Preliminaries

Using Python

This book uses Python as its implementation language. Python supports functional, imperative, and object-oriented programming. Plus, it is cross-platform, beginner-friendly, and has many libraries you could use in projects that build on this book. One downside is that Python is quite slow, and for this reason every real web browser is written in C++. For teaching, that isn’t a problem.

This section will feature a quick discussion of installing Python and point to some Python resources for students who aren’t familiar with the language.

Python comes in two major versions: Python 2 and Python 3. All of the examples in this book use Python 3, and if you try to follow along in Python 2 you will get pretty confused. In a few places, I show Python command lines, and when I do I call the Python binary python3. Your system might be different (but probably won’t be).

Debugging Tips

As you’re following along with the text, or implementing exercises, you’ll frequently want to test or debug your web browser. Here are a few tips on doing that.

Testing against browsers: Except where explicitly noted, the web browser developed in this book is intended to match the behavior of real web browsers. That means you can always see the correct behavior by firing up your favorite web browser on the same pages that you’re testing your web browser on. Use this any time you’re unsure what the correct behavior in some situation is. Often there’s no rhyme or reason to what browsers do in some edge case. Looking at the real thing is the best way to find out.

Simple HTTP Server: You’ll frequently want to test your web browser by running it on custom web pages. To do so, you’ll need to start a web server that your browser could connect to. Luckily, Python ships with one. Go to a directory an run:

python3 -m http.server

This will start a web server at the address http://localhost:8000/ serving the contents of index.html in the current directory. You can view other files in the directory as well.

Printable Forms: The Python print function is the most flexible method of debugging, but it relies on things having a printable form. For a custom object, that doesn’t come for free. In Python, you can define the printable form of an object by defining its __repr__ method, like this:

class Tag:
    def __repr__(self):
        return "Tag(" + self.tag + ")"

The book doesn’t show code for these methods, but for your own sanity you should probably implement them for each custom object you define.

Handling Crashes: Crashes in the HTML and CSS parser can be frustrating to debug. Luckily, we don’t end up making many modifications to either component once it’s written. Still, if you find an error in either component, the best way to proceed is to print the state of the parser (the current element and current token for the HTML parser, and the current parsing function and current input position for the CSS parser) at every parsing step, and then walking through the output by hand until you see the mistake. This is a slow but a sure process.

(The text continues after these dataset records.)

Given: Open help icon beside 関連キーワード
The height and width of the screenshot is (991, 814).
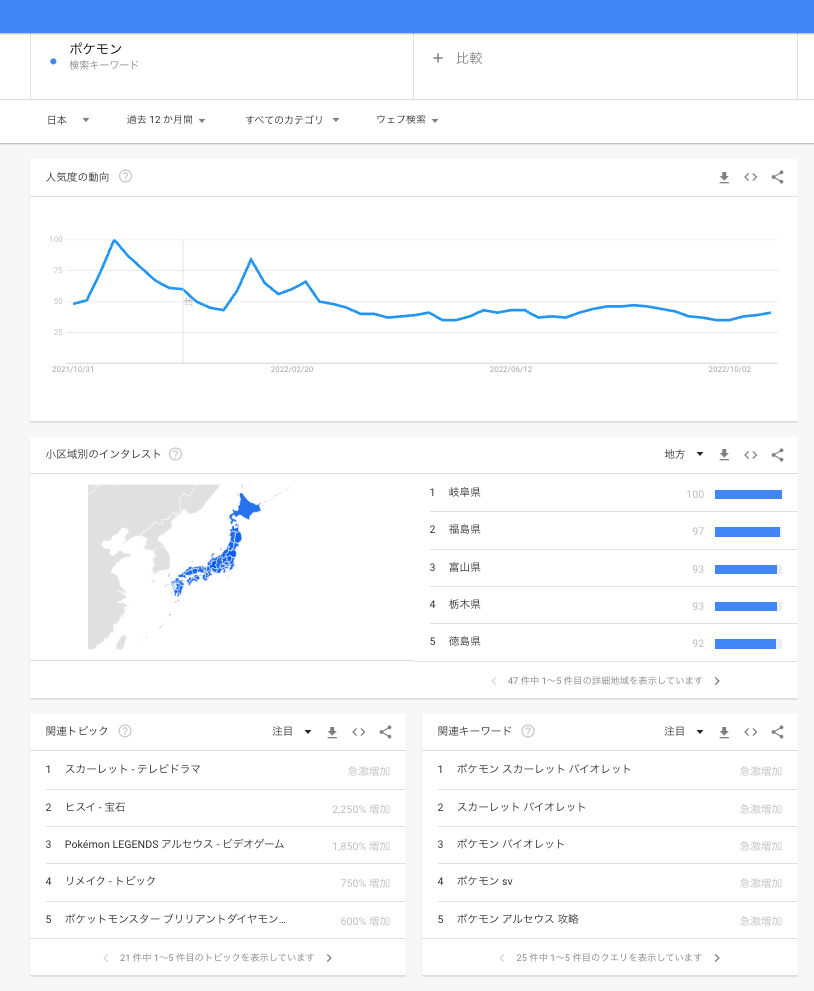Looking at the screenshot, I should [x=528, y=732].
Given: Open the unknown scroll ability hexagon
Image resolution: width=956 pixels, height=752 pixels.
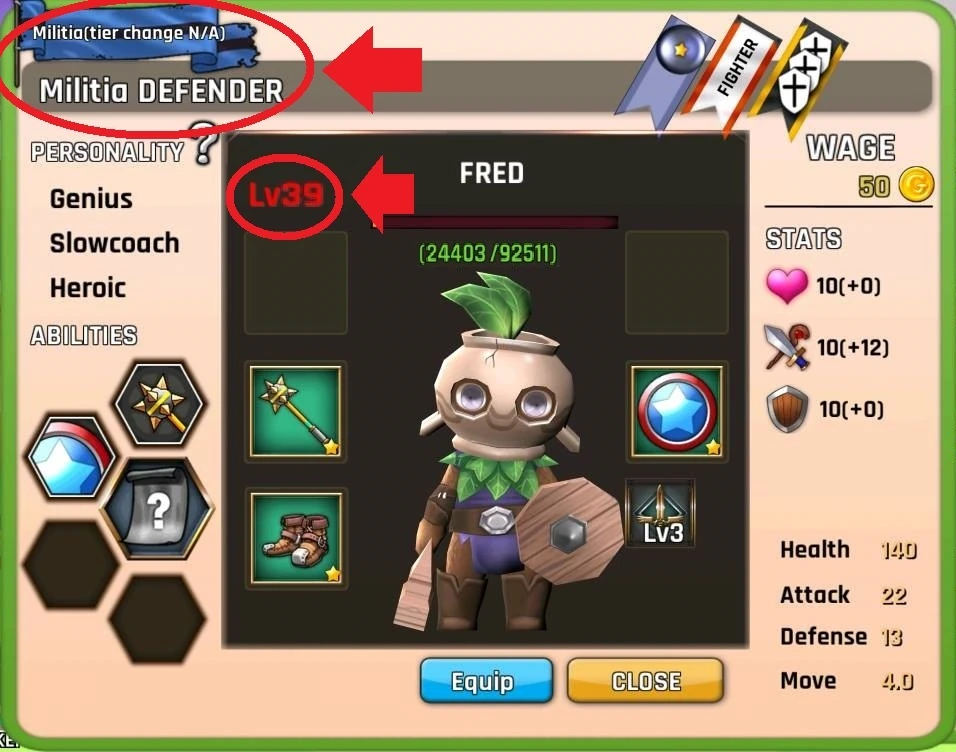Looking at the screenshot, I should 157,508.
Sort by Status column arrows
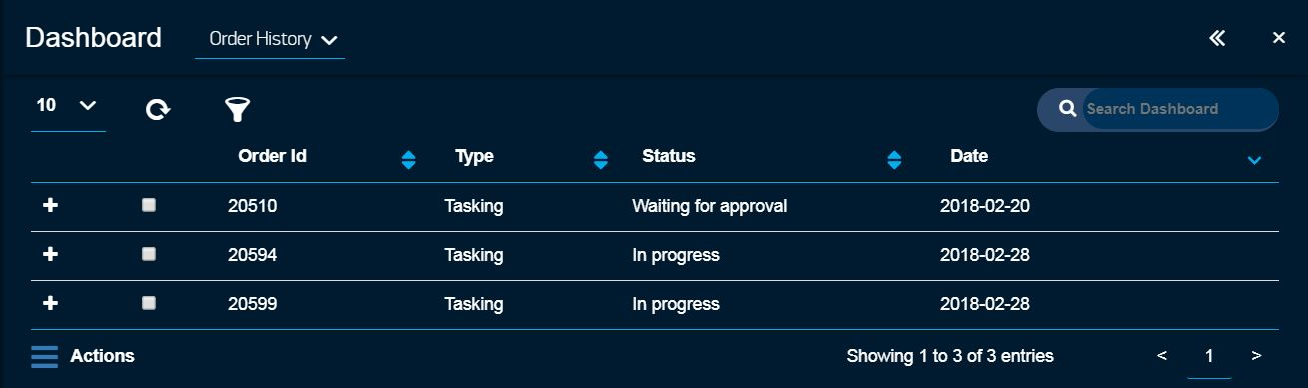1308x388 pixels. pyautogui.click(x=895, y=160)
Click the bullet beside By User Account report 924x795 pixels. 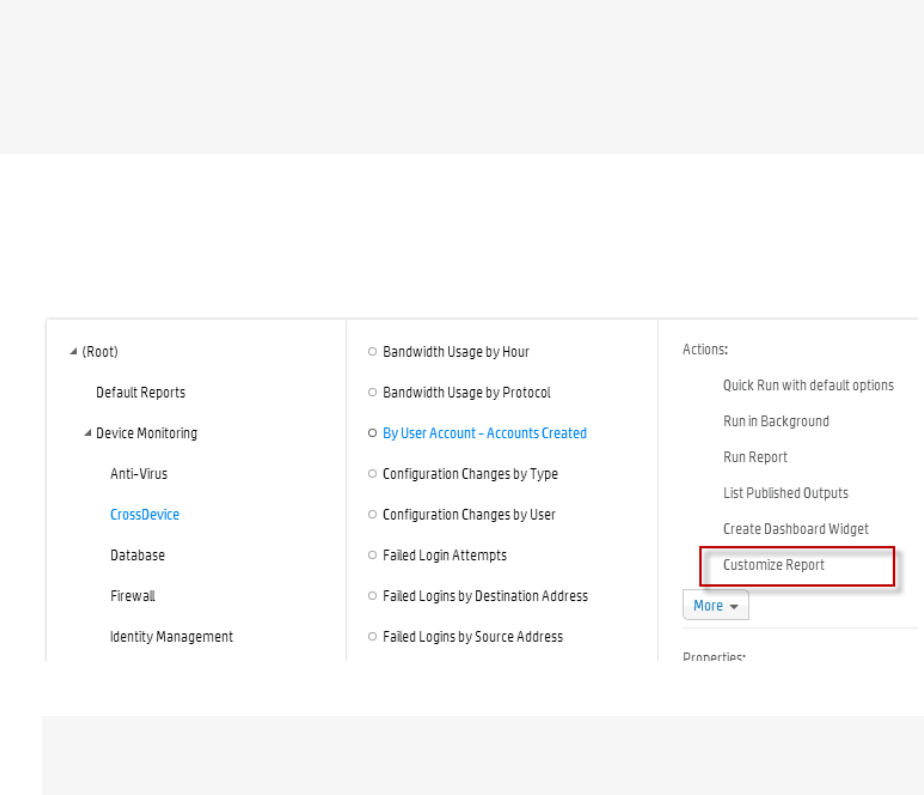tap(372, 433)
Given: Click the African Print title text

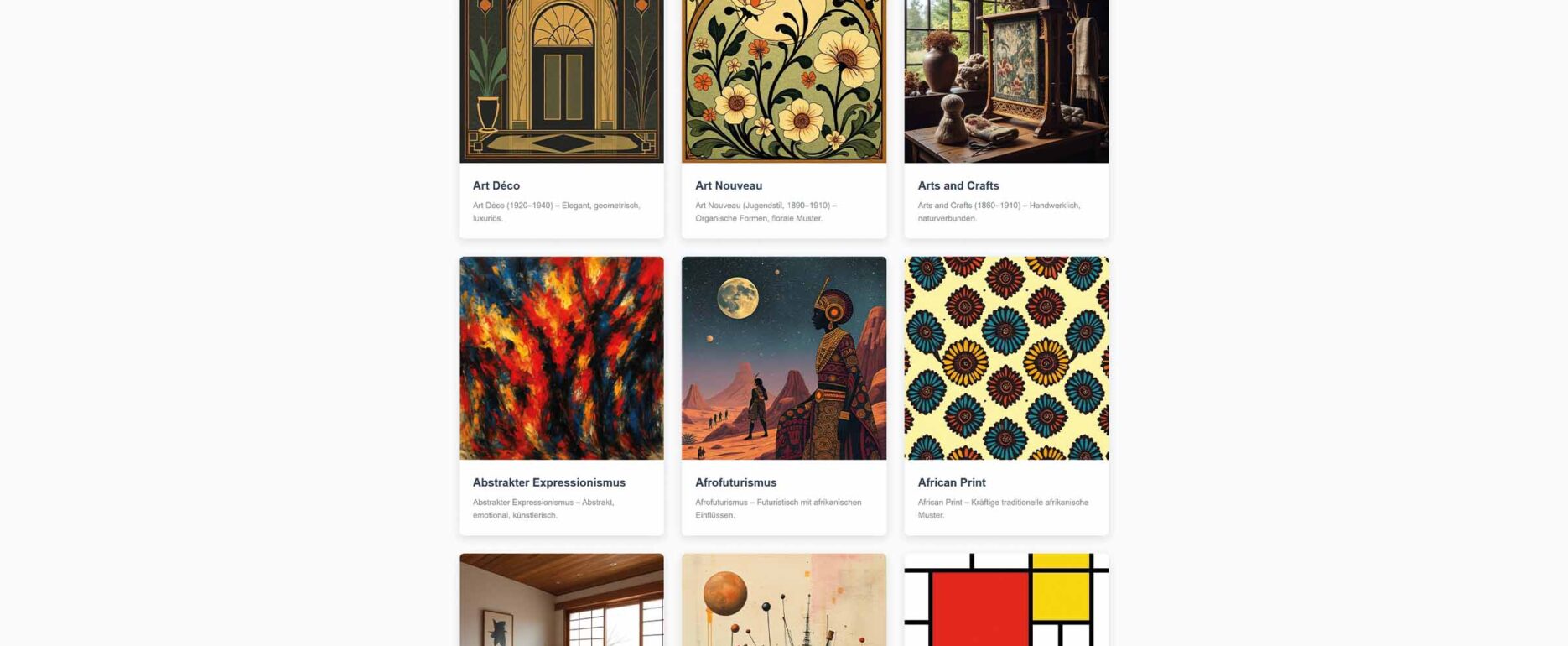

Crashes in the JavaScript component, on the other hand, are fairly frustrating because backtraces that involve both JavaScript and Python frames aren’t supported by DukPy. I recommend wrapping Python registered functions like so to print any backtraces they produce:

try:
    # ...
except:
    import traceback
    traceback.print_exc()
    raise

For JavaScript functions called by Python, you can do the same like this:

try {
    # ...
} catch(e) {
    console.log(e.stack);
}

Most other crashes or errors are best fixed starting from the backtrace.